*DOEL 1*
Citeer letterlijk de regels uit de vermeldingen, beginnend bij de regel met "will click(x=229, y=190)." en eindigend bij de regel met "coord(947,365)".

___ PAGINAFRAGMENT

Krantenkoppen spreken niet
langer van klimaatverandering, maar van een klimaatcrisis. Catastrofes en
rampen zijn vanzelfsprekend geworden in de eenentwintigste eeuw. In de
internationale media werd hier de afgelopen jaren herhaaldelijk op gewezen, met
titels als ‘Wereld heeft nog maar twintig jaar om klimaatramp te stoppen’ (The Times, 2006), ‘Wereld op naar
klimaatafgrond’ (The Age, 2009) en
‘Volle koers richting vergetelheid’ (Sydney
Morning Herald, 2009). Deze sensatiebeluste media bewandelen een dunne lijn
tussen informeren en paniek zaaien, en zijn het bewijs van onze fascinatie
voor de vijandige en dodelijke aspecten van Moeder Natuur. Die fascinatie heeft
geleid tot een soort van ramptoerisme, waarbij toeristen plaatsen van dood
en lijden bezoeken — het slagveld dat orkaan Katrina in New Orleans
achterliet, bijvoorbeeld. Deze obsessie met de natuur op zijn dodelijkst heeft
aanleiding gegeven tot de fatalistische gedachte dat de aarde de mensheid wil
straffen voor het onrecht dat ze haar aandoet. Ze vloeit voort uit wat Simon
Estok ‘ecofobie’ noemt: ‘de verachting en de angst die we voelen voor het
milieu’.
In veel recente post-rampenfictie voor kinderen en
adolescenten is een milieuramp de hoeksteen waarrond auteurs hun kritiek op de
sociale, politieke en economische stelsels in onze samenleving structureren.
Met de ontaarde landschappen die na zo’n ramp ontstaan, suggereren deze
auteurs dat er radicale veranderingen in het ecologische denken nodig zijn als
we zo’n dreigende crisis willen afwenden. Ecofeminisme – een discours dat
waarde hecht aan de zogenaamde ‘vrouwelijke’ waarden en emoties, waaronder
empathie, medeleven en zorg – kan een antwoord bieden op zulke fatalistische
voorstellingen. Maar eerst iets over de ambigue term ‘apocalyps’.
Apocalyps
In de westerse verbeelding associëren we de
apocalyps met een catastrofaal einde van de mensheid, veroorzaakt door
(boven)natuurlijke wezens of gebeurtenissen. In tegenstelling tot de religieuze
apocalyps, waarin aan zo’n einde een geestelijke openbaring en verlossing
verbonden is, draait de recentere Hollywoodvorm vooral om heroïsme en
technologie. Een kleine elite wordt daarbij gered van een
massavernietiging, vaak door de wetenschappelijke moed en technologische
knowhow van enkele uitverkorenen. De betekenis van de term ‘apocalyps’ is
dus verschoven van de verlossing van velen naar het overleven van enkelen.

______
___ TAAKMATERIAAL

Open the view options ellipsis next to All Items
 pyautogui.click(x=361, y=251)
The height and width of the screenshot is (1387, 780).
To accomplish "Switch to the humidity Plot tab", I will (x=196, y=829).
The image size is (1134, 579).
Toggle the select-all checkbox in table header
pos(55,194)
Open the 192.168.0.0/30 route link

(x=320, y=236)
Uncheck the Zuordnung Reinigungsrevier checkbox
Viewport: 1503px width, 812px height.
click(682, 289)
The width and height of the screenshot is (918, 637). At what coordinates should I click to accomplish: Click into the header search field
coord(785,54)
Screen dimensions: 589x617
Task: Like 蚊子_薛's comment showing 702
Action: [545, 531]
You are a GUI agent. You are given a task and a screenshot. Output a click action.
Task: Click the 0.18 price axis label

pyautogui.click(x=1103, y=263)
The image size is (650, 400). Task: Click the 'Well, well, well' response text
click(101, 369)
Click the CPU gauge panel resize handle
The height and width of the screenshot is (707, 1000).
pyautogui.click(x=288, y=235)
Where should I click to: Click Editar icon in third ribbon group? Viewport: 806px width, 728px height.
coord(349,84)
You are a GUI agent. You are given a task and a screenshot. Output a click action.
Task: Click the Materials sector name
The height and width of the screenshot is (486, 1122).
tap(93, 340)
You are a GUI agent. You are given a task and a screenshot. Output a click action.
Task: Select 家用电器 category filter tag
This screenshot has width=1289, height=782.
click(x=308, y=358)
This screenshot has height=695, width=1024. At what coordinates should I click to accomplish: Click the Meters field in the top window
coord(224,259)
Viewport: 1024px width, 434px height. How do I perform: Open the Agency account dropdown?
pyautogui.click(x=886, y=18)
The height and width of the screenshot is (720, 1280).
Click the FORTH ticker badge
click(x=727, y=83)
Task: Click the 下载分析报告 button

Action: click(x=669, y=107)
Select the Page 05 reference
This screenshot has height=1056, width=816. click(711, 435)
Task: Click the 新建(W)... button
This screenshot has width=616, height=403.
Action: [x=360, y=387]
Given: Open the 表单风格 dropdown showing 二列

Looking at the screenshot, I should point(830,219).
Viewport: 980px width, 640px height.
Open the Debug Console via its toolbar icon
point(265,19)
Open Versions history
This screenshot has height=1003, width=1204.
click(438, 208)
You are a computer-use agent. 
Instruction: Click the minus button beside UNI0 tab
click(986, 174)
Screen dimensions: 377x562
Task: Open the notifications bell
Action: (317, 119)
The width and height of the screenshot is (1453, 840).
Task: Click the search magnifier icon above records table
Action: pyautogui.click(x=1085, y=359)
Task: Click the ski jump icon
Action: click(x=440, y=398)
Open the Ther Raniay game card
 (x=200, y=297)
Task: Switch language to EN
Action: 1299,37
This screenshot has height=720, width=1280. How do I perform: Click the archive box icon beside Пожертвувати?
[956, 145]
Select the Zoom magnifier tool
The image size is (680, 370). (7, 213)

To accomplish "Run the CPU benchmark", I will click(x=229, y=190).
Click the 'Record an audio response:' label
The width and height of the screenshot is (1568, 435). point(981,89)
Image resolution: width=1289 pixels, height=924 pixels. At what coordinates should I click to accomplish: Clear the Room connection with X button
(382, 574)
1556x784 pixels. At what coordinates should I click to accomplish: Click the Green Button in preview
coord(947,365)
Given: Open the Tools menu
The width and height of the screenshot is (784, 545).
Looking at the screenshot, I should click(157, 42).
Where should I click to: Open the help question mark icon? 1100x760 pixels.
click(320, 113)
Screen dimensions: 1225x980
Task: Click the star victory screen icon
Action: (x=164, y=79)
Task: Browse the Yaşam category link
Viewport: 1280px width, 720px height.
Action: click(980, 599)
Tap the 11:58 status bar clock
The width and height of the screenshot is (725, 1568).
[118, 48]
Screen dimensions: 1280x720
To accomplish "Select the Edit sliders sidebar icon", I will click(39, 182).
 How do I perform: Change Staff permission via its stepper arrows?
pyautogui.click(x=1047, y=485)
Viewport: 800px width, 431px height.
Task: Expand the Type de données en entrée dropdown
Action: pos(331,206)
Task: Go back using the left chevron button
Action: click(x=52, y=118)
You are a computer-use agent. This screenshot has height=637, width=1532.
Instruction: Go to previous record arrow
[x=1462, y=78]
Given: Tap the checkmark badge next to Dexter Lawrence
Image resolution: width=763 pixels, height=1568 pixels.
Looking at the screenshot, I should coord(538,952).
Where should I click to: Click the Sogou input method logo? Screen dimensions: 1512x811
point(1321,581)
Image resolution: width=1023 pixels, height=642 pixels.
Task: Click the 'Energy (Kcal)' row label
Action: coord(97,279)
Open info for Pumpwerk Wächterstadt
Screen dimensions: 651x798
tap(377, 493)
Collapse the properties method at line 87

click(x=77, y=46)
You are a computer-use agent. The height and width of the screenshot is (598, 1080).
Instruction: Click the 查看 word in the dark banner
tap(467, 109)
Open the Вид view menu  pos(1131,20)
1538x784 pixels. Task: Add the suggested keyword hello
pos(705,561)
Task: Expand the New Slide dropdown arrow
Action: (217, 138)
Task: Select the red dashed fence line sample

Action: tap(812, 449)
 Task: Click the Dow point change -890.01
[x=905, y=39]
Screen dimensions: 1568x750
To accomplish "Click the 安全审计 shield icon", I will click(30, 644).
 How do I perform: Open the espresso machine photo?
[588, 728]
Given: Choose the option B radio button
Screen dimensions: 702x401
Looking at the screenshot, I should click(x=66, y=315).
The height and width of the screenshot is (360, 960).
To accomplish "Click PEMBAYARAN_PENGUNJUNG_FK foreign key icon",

______

*DOEL 2*
Welke term gebruikt Simon Estok volgens het paginafragment voor de verachting en de angst die we voor het milieu voelen?

*JUIST ANTWOORD 1*
To accomplish "Run the CPU benchmark", I will click(x=229, y=190).
Click the 'Record an audio response:' label
The width and height of the screenshot is (1568, 435). point(981,89)
Image resolution: width=1289 pixels, height=924 pixels. At what coordinates should I click to accomplish: Clear the Room connection with X button
(382, 574)
1556x784 pixels. At what coordinates should I click to accomplish: Click the Green Button in preview
coord(947,365)

*JUIST ANTWOORD 2*
Ecofobie.